◆ **What you will do**:
Once you find a line containing the word "Seuran" in the entries below, copy it.

++++

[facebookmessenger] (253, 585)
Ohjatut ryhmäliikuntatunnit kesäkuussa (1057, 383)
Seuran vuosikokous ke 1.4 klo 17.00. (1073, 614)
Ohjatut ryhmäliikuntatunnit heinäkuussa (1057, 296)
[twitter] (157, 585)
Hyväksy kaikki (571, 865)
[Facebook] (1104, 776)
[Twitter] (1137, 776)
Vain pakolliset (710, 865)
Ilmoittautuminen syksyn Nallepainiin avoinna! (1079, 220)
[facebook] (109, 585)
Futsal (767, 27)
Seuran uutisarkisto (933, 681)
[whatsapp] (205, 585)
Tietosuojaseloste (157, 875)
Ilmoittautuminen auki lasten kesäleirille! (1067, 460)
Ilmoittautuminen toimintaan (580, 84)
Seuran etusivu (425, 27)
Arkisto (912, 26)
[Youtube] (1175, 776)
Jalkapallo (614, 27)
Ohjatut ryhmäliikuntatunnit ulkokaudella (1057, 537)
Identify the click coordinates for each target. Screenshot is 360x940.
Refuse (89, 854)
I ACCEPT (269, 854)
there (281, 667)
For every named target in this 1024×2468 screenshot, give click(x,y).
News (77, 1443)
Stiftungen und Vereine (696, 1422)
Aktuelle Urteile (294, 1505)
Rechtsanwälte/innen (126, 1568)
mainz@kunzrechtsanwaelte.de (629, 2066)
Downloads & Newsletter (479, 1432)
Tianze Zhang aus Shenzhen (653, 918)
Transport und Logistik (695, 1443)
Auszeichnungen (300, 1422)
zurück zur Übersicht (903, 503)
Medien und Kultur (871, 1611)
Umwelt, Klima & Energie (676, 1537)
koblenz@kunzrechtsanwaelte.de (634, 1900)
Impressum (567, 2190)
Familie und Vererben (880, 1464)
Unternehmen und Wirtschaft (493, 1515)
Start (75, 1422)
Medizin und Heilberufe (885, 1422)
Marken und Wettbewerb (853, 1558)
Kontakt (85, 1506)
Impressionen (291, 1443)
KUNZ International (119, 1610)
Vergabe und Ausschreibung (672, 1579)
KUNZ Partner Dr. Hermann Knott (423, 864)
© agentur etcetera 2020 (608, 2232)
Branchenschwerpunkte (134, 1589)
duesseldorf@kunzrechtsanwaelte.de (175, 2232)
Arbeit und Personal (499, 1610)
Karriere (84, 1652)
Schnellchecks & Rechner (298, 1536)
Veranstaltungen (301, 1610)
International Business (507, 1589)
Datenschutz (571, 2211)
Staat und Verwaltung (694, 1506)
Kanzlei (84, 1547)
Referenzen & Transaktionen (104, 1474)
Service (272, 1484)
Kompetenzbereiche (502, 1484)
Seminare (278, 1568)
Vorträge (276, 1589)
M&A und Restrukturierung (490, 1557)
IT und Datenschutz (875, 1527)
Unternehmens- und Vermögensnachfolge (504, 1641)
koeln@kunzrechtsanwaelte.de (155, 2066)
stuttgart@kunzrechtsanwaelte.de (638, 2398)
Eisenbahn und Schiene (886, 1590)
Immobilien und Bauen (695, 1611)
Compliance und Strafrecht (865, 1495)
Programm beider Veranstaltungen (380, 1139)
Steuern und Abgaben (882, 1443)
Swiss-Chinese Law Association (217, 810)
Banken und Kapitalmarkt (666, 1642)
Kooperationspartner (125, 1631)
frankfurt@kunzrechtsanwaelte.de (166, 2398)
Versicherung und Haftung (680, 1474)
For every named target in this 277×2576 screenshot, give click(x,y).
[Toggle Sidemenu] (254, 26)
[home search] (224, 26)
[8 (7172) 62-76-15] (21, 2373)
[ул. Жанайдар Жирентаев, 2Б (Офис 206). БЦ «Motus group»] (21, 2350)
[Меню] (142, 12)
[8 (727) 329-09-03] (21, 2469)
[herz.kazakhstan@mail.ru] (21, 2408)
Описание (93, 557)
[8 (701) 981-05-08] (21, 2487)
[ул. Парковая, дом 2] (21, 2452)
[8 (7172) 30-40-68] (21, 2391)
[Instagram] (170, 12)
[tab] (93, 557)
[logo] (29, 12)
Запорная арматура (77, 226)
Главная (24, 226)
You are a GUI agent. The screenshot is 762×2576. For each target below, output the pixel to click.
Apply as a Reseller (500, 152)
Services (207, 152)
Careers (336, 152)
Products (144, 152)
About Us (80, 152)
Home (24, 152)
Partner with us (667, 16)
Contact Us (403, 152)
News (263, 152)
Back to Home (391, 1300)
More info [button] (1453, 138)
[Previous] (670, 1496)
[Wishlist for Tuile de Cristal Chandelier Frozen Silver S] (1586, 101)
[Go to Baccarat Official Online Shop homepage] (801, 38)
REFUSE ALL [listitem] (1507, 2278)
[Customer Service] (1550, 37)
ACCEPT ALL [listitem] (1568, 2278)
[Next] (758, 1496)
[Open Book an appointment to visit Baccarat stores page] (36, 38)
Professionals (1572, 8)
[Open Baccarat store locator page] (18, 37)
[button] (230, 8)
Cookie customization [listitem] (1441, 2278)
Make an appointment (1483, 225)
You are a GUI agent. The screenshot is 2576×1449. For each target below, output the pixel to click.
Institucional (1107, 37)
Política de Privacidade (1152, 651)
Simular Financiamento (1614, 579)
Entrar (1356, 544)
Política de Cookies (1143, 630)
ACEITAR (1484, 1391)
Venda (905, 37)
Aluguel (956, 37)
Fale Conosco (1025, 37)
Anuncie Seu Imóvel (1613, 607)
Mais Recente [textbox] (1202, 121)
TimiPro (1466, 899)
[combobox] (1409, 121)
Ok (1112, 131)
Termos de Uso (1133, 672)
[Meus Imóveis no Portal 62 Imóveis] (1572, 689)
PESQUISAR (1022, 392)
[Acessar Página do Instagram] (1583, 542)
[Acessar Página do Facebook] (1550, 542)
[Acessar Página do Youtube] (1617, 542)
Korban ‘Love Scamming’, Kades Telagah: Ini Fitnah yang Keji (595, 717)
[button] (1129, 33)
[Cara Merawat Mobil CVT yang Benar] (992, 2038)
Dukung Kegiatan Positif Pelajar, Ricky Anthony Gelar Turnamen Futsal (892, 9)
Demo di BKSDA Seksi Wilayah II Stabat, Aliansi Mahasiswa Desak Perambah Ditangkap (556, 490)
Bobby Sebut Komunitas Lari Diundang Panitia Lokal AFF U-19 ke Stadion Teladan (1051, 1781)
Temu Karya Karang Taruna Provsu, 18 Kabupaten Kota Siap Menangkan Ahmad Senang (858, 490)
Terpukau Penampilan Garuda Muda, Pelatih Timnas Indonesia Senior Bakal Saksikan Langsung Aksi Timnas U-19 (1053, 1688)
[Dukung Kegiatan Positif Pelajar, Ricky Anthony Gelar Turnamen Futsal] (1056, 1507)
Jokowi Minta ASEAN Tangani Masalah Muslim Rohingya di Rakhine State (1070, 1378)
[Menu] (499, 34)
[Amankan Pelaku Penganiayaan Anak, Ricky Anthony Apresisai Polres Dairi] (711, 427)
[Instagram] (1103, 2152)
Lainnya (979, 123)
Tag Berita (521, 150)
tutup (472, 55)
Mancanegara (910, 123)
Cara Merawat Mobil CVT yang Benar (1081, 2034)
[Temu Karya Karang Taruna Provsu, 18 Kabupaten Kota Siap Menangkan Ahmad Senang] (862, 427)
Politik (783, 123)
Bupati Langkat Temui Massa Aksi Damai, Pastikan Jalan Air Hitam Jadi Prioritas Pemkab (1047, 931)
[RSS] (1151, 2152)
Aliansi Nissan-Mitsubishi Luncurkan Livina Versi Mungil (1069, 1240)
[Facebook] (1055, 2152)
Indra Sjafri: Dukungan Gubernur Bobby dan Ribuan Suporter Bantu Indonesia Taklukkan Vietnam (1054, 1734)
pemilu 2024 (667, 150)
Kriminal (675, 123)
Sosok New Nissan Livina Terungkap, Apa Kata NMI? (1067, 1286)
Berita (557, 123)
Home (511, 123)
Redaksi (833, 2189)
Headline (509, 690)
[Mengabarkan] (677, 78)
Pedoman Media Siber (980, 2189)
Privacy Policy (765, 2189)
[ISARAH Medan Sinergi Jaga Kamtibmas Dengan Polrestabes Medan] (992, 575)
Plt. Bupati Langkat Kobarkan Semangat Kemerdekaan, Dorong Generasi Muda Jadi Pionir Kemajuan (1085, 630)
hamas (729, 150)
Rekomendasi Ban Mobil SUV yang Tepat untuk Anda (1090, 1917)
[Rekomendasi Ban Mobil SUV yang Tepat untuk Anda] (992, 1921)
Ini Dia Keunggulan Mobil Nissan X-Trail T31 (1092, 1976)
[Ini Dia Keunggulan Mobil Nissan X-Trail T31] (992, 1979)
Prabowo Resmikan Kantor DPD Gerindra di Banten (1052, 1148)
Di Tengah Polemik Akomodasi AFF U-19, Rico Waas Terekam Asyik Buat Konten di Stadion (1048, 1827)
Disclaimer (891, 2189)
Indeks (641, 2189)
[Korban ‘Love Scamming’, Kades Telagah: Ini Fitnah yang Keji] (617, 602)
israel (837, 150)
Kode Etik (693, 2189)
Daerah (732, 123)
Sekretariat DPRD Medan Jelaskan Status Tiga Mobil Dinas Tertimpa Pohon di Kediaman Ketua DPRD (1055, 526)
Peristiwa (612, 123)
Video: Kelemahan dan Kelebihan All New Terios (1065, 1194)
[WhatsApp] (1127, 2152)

++++

◆ **Exercise output**:
Seuran vuosikokous ke 1.4 klo 17.00. (1073, 614)
Seuran uutisarkisto (933, 681)
Seuran etusivu (425, 27)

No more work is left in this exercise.